The format and protocol for the information that flows on that particular HTTP request as REST is up to the creator, users would have to follow that format. For example it could be one line at a time, or it could be a url pointing to the full message.

As for the security of this system, it should use a mechanism similar to what we have used in the past with Bonobo Activation: a randomly generated password is generated and stored on the file system in a well known location, and private location (~/.config/private/something).

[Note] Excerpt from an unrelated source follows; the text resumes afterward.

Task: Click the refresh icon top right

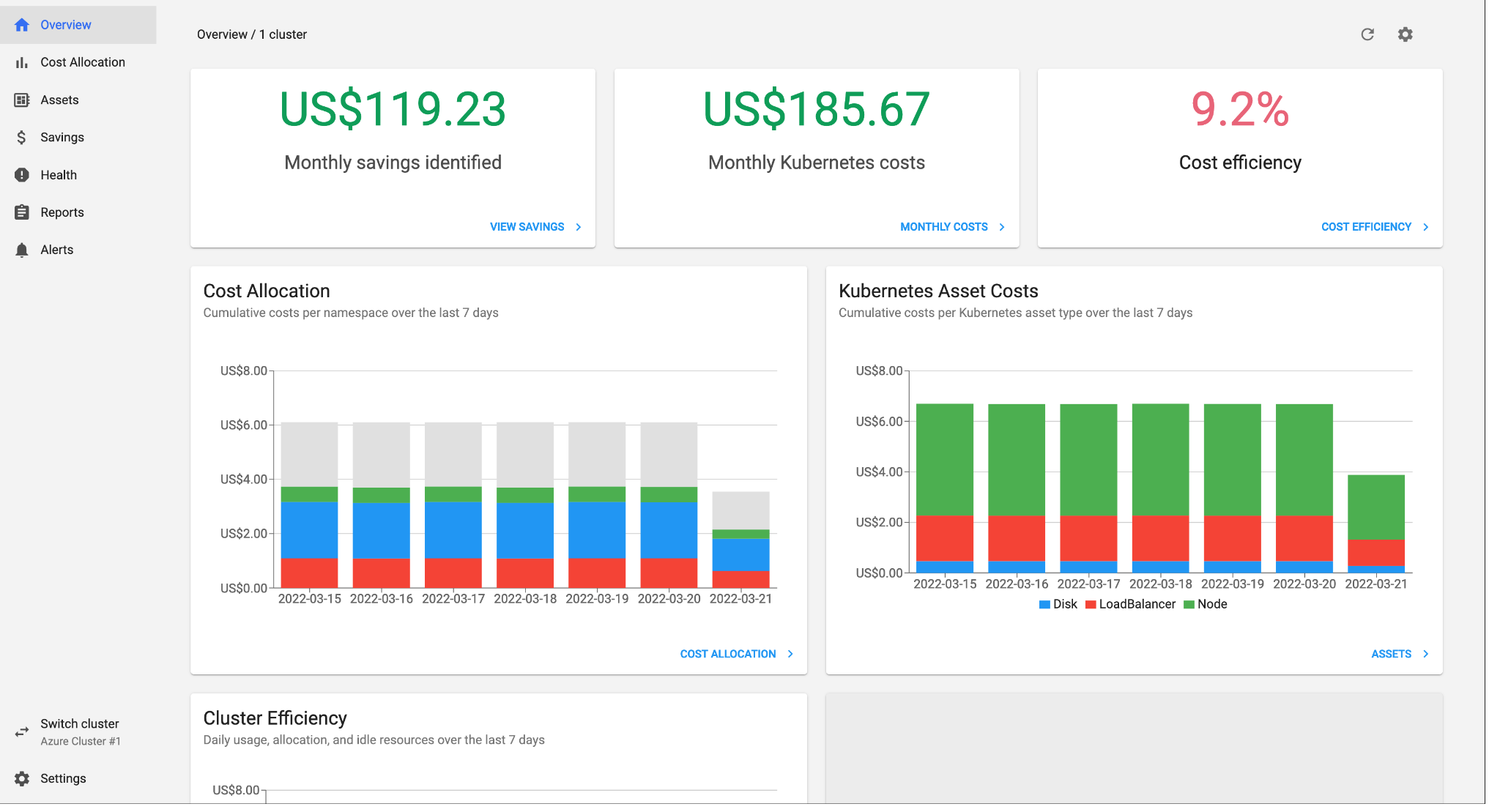Action: [x=1367, y=33]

The security process is the only component that requires a little bit of code. The rest can be implemented just with an HTTP client and the HTTP server for those providing information. A client application would only needs something like this:

	FILE f = popen ("http-get-key");
	fgets (password, sizeof (buf), f);
	close (f);

The benefits I think are multiple:

  • HTTP is a well known protocol.
  • There are plenty of HTTP client and server implementations that can be employed.
  • The protocol can be as simple or as complex as needed by the applications. From passing all the arguments on a REST header as arguments to the tool-aware SOAP.
  • HTTP works well with large volumes of data and large numbers of clients.
  • Scaling HTTP is a well understood problem.
  • Users can start with a REST API, but can easily move to SOAP if they need to.
  • HTTP includes format negotiations: clients can request a number of different formats and the server can send the best possible match, it is already part of the protocol. This colors the request with a second dimension if they choose to.
  • Servers can take advantage of HTTP frameworks to implement their functionality on the desktop.
  • It is not another dependency on an obscure Linux library.
  • The possibility of easily capturing, proxying and caching any requests.
  • Redirects could be used to redirect request to remote hosts transparently and securily.
  • And finally, makes the desktop "Web 2.0 ready" :-)

HTTP on its own has plenty of fantastic advantages that today we are bound to reimplement with things like D-Bus or live without them.

The implementation of this infrastructure is trivial. All I need now is a name for the project.